(1.) THIS application under Atricles 226 and 227 of the Constitution is by an employee of the Burn and Co. , Ltd. , Niwar, district Jabalpur, (hereinafter called the company), of which the respondent is the works manager. The applicant is also the general secretary of the Burn and Co. Mazdoor Sangh. He seeks a writ of certiorari for quashing the determination of the labour court, Jabalpur, and of the industrial court, Madhya Pradesh, that the Madhya Pradesh Industrial Relations Act, 1960 (hereinafter referred to as the Act), applies to Burn and Co.

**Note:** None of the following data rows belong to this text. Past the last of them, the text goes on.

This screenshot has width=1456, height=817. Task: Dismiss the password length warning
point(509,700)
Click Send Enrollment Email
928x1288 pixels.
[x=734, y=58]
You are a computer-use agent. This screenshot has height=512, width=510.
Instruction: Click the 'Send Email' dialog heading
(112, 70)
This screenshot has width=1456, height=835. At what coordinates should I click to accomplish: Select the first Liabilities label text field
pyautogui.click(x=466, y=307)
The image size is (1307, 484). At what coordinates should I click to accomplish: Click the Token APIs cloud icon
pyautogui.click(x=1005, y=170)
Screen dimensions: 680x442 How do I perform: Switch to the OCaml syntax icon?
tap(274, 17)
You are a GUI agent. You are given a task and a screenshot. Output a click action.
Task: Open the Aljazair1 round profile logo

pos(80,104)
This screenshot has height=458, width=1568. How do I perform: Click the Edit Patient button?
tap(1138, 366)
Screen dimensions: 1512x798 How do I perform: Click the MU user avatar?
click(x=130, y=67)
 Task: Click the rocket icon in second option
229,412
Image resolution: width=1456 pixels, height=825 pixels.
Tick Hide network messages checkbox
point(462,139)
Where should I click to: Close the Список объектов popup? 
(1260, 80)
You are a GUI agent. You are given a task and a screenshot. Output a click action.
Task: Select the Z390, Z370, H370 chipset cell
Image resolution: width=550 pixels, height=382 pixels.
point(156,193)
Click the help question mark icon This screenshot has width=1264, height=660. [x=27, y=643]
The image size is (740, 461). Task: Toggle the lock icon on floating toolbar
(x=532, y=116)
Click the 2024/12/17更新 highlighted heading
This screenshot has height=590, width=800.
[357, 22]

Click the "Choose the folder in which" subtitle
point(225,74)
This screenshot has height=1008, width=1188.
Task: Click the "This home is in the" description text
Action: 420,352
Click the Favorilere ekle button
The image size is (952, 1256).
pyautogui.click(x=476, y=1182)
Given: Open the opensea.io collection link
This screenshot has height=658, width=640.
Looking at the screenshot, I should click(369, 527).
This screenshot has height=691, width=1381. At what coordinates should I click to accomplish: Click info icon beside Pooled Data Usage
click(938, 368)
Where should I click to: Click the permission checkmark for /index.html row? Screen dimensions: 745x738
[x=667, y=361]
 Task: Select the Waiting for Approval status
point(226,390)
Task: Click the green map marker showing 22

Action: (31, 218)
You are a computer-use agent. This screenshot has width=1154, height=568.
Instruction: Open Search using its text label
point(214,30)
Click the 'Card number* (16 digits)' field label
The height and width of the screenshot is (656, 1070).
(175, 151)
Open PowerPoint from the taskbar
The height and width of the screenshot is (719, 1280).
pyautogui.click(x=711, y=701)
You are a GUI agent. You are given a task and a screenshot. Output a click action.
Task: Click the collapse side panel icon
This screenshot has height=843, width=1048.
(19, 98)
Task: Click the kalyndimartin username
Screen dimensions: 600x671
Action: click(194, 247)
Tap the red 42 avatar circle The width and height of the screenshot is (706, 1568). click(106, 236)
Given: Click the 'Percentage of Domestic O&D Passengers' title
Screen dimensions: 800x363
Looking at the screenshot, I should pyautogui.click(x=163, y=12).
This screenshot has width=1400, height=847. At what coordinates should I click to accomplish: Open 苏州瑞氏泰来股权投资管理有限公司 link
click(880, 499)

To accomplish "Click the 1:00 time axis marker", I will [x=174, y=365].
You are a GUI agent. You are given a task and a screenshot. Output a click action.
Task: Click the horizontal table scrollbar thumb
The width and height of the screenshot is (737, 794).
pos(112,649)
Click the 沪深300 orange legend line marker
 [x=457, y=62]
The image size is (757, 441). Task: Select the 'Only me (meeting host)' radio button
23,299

Ltd. , Niwar, district Jabalpur, an undertaking styled as "refractory and ceramic works" and engaged in the manufacture of fire-bricks, and, therefore, the labour court has jurisdiction to entertain an application filed by the works manager under Sections 61 (1) (A) and (C) and 80 of the Act for a declaration that the employees of the company had gone on an illegal strike from 1 March 1965. The petitioner also prays that a direction prohibiting the labour court from entertaining and proceeding with the aforesaid application of the respondent be issued.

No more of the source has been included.